Incident Report: Prisma DB Reconnect Blocks the Event Loop and Kills Liveliness

April 29, 2026

Senior SWE @ LiteLLM

Date: April 2026 Duration: Multiple incidents across customer deployments before fix landed Severity: High — surfaced as full proxy outages in Kubernetes Status: Resolved

Note: This fix is available starting from the release that contains PR #26225 (merged April 29, 2026).

Summary

When the upstream Postgres database became unreachable, the LiteLLM proxy's Prisma reconnect path called await self.db.disconnect(). Under prisma-client-py that call invokes a synchronous subprocess.Popen.wait() on the Rust query-engine subprocess. Because wait() does not yield, the asyncio event loop froze for as long as the engine took to shut down — typically 30–120 seconds in production when the engine was stuck on TCP close operations against the unresponsive database.

While the loop was frozen, no coroutines ran, including /health/liveliness. Kubernetes liveness probes timed out and the kubelet SIGKILLed the pod. From the operator's point of view the proxy looked dead even though the underlying issue was a transient DB outage that the reconnect logic was supposed to ride through.

Impact: Any customer whose Postgres briefly became unresponsive saw proxy pods get killed and restarted instead of degrading gracefully and reconnecting once the DB came back. Reported externally by FLock and reproduced internally.

= Tasks to carry out =
a – Answer these about the incident report above, one line each:
(i) What synchronous call does await self.db.disconnect() trigger under prisma-client-py?
(ii) How long did the event loop usually stay frozen in production?
(iii) Which pull request contains the fix?
b – Pick up the incident report on the Prisma reconnect outage after its last sentence and keep writing it.

= Data block =
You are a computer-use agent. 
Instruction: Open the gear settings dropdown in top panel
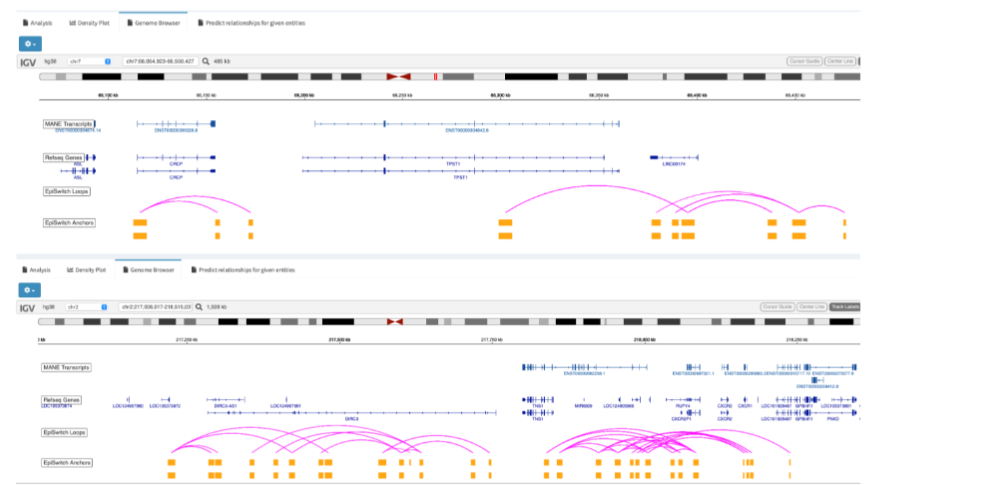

= Responses per task =
a –
(i) subprocess.Popen.wait() on the Rust query-engine subprocess
(ii) 30–120 seconds
(iii) PR #26225, merged April 29, 2026

b –
Background

LiteLLM's proxy keeps a single long-lived Prisma client to talk to its Postgres metadata store (keys, teams, spend logs). When that connection drops it has to reconnect, otherwise every authenticated request fails. The reconnect path lives in litellm/proxy/db/prisma_client.py's recreate_prisma_client() (and a now-removed "direct reconnect" branch in litellm/proxy/utils.py).

The intended flow was:

Health watchdog sees the DB queries failing.
Call await self.db.disconnect() to release the old engine process cleanly.
Construct a fresh Prisma() client.
await new_client.connect().
Swap the proxy's prisma_client.db reference to the new client; resume serving.

The /health/liveliness route is intentionally cheap — it does not touch the database. The expectation was that even during a DB outage, liveliness would stay green and Kubernetes would leave the pod alone.

Root cause

prisma-client-py's engine cleanup is internally synchronous. The library's Engine.aclose() looks async from Python's perspective, but the implementation that finally shuts down the Rust query-engine subprocess calls:

self.process.send_signal(signal.SIGTERM)
self.process.wait()   # <-- BLOCKING. Does not yield to the loop.

When the database is healthy the engine exits within milliseconds and the blocking call is invisible. When the database is unhealthy, the engine's own outbound TCP close() calls hang waiting for FIN/ACK from the unresponsive Postgres host, and wait() blocks the whole event loop for the duration.

The reconnect path was wrapped in asyncio.wait_for() as a "safety timeout", but wait_for can only cancel at await points. There is no await inside subprocess.wait(), so the timeout could not fire. The loop simply did not run any coroutines — including the cancellation coroutine — until wait() returned on its own.

As a result every Prisma reconnect during a DB outage froze the entire proxy, and Kubernetes consistently mistook the freeze for a liveness failure.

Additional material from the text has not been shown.